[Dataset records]
==================================================
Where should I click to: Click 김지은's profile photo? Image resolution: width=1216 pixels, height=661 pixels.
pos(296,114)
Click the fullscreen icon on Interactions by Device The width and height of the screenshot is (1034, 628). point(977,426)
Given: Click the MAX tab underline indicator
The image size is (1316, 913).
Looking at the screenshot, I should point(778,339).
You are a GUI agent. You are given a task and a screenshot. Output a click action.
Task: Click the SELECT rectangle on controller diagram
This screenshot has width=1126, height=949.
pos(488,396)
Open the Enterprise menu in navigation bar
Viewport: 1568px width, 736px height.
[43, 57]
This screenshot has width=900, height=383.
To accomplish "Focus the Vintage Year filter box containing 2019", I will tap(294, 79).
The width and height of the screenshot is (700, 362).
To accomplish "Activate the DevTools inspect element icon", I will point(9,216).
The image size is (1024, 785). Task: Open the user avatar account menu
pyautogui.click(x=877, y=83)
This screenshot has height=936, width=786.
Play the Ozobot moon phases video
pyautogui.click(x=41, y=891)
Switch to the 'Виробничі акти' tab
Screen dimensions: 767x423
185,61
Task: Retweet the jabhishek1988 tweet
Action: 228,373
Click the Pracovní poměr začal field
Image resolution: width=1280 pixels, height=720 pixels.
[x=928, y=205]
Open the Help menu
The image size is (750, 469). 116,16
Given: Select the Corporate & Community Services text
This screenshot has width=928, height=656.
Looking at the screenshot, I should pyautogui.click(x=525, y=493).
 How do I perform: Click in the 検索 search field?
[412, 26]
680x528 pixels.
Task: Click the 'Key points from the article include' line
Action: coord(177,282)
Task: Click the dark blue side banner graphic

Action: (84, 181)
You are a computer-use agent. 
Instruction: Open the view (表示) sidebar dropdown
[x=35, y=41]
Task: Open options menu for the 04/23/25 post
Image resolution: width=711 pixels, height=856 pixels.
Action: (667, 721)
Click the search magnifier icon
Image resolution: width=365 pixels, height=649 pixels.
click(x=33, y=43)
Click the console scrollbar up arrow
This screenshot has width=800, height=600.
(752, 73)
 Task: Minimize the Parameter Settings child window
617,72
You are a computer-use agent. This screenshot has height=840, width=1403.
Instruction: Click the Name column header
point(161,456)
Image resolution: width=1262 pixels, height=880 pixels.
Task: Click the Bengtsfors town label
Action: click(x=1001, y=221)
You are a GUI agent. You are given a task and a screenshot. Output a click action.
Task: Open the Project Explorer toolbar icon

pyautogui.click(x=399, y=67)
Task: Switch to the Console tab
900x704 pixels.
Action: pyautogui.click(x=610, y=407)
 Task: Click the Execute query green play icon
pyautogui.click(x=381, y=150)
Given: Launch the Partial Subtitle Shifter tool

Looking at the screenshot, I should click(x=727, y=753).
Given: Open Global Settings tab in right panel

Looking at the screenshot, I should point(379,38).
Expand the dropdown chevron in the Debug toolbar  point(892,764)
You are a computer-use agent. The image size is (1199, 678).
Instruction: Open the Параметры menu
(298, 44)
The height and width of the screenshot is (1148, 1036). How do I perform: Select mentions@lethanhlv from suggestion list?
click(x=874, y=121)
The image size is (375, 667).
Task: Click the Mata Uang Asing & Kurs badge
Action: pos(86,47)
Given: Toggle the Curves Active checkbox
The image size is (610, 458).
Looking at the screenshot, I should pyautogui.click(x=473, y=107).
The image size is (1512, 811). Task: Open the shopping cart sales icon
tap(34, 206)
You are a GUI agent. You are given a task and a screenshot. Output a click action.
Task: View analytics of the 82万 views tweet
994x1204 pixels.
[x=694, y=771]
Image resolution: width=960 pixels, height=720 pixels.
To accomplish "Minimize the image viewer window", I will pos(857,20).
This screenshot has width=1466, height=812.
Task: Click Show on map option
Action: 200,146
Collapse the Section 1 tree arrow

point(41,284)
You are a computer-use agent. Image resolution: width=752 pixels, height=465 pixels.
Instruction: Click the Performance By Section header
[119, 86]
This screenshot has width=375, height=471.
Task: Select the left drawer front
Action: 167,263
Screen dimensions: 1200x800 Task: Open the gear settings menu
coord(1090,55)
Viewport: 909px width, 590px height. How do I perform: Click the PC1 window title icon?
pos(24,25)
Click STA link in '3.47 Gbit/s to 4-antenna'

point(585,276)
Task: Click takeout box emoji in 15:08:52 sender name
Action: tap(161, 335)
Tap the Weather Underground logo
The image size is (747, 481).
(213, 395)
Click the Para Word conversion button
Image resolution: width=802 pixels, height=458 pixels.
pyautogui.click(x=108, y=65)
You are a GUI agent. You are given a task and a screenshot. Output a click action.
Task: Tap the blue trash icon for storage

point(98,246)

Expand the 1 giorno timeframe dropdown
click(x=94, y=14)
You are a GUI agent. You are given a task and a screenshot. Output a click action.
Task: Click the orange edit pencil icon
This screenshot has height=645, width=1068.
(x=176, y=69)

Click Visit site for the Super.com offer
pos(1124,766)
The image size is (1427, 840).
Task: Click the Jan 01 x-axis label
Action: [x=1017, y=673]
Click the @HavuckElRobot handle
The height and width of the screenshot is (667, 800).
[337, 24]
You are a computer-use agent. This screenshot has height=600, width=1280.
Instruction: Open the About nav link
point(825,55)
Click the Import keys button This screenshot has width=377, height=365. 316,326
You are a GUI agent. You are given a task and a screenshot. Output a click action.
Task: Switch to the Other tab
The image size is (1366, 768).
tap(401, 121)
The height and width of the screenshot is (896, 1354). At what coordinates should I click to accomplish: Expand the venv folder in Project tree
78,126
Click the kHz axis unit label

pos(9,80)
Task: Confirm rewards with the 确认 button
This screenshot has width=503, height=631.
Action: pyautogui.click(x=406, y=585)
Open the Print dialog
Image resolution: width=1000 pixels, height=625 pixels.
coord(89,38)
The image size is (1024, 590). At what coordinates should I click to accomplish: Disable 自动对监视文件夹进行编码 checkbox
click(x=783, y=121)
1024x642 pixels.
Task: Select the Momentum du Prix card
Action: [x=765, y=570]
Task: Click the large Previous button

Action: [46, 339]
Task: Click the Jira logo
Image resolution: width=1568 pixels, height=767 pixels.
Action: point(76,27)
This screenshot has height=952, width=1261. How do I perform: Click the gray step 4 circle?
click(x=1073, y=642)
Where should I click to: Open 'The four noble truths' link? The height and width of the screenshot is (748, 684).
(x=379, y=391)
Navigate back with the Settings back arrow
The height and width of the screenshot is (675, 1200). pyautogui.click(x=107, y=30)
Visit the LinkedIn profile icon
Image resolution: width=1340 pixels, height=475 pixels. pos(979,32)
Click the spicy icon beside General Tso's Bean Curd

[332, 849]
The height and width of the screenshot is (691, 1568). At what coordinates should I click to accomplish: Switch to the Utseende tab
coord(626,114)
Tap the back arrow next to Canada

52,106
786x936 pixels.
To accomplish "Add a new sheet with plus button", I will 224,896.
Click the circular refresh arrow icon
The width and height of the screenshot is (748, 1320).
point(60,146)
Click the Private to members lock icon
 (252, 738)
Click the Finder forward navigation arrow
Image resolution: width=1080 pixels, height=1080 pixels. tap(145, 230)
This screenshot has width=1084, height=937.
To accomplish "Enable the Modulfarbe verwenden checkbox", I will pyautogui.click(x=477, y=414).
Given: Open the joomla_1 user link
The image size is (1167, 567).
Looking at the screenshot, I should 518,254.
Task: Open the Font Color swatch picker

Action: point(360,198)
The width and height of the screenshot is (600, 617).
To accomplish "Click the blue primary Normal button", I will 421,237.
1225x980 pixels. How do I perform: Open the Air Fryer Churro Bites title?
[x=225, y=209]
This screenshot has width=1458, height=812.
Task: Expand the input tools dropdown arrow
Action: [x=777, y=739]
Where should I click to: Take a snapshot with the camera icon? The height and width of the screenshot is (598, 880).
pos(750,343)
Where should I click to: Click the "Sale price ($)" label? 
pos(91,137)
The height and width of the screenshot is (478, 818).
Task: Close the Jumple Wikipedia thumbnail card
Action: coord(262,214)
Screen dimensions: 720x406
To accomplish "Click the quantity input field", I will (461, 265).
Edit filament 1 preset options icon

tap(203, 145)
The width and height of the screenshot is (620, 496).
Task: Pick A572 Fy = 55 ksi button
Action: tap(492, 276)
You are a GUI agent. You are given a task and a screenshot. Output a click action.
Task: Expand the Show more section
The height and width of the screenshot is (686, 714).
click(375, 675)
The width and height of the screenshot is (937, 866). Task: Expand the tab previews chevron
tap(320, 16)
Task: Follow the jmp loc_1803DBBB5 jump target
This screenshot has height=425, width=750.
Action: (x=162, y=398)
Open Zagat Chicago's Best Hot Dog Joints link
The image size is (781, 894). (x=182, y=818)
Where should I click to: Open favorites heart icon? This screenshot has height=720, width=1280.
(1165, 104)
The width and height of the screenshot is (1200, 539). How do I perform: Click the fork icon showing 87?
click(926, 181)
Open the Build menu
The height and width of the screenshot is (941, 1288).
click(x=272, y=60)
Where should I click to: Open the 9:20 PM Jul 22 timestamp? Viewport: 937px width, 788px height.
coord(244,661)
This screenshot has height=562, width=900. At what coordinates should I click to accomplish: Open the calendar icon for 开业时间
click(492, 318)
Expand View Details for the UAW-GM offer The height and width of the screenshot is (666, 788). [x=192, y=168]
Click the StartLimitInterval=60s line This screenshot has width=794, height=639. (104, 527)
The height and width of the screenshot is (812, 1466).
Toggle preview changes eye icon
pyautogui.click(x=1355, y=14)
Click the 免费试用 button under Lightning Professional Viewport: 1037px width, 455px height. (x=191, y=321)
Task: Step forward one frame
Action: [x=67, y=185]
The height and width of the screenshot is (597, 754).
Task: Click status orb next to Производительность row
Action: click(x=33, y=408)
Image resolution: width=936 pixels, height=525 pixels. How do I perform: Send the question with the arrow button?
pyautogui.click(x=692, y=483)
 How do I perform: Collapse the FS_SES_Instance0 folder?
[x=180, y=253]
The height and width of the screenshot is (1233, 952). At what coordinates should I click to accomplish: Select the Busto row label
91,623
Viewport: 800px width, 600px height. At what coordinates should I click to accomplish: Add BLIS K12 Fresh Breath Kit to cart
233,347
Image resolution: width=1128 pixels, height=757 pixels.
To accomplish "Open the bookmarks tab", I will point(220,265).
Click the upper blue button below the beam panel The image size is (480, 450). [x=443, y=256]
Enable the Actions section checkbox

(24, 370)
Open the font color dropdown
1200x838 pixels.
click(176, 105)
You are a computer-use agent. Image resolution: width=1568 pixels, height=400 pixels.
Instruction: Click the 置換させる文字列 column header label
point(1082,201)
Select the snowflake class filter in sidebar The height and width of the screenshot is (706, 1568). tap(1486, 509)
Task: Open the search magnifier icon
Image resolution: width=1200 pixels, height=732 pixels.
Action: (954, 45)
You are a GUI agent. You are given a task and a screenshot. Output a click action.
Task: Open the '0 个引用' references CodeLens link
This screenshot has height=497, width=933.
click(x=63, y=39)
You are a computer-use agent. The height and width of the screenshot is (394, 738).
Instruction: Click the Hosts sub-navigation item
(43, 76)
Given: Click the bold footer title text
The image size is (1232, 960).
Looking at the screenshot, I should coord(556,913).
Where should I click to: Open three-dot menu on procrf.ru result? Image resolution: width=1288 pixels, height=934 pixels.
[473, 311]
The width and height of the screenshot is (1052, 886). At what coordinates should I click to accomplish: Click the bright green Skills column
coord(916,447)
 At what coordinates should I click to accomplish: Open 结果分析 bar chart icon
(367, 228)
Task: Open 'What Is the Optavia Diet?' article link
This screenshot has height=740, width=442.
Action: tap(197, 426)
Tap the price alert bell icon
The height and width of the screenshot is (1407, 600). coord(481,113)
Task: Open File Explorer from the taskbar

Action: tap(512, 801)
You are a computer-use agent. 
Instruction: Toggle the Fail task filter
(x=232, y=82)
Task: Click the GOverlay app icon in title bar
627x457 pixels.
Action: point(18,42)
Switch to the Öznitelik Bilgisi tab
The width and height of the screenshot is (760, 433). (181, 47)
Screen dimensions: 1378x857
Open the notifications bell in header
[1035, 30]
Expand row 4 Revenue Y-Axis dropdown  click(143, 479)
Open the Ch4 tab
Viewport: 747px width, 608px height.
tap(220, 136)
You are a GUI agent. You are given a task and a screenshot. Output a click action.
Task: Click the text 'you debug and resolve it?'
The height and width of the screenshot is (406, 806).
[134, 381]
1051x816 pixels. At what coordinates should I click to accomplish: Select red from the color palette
==================================================
* [TASK GOAL] In the records above, find the lines holding "logo". Copy each one.

* [OUTPUT BELOW]
Tap the Weather Underground logo
Task: Click the Jira logo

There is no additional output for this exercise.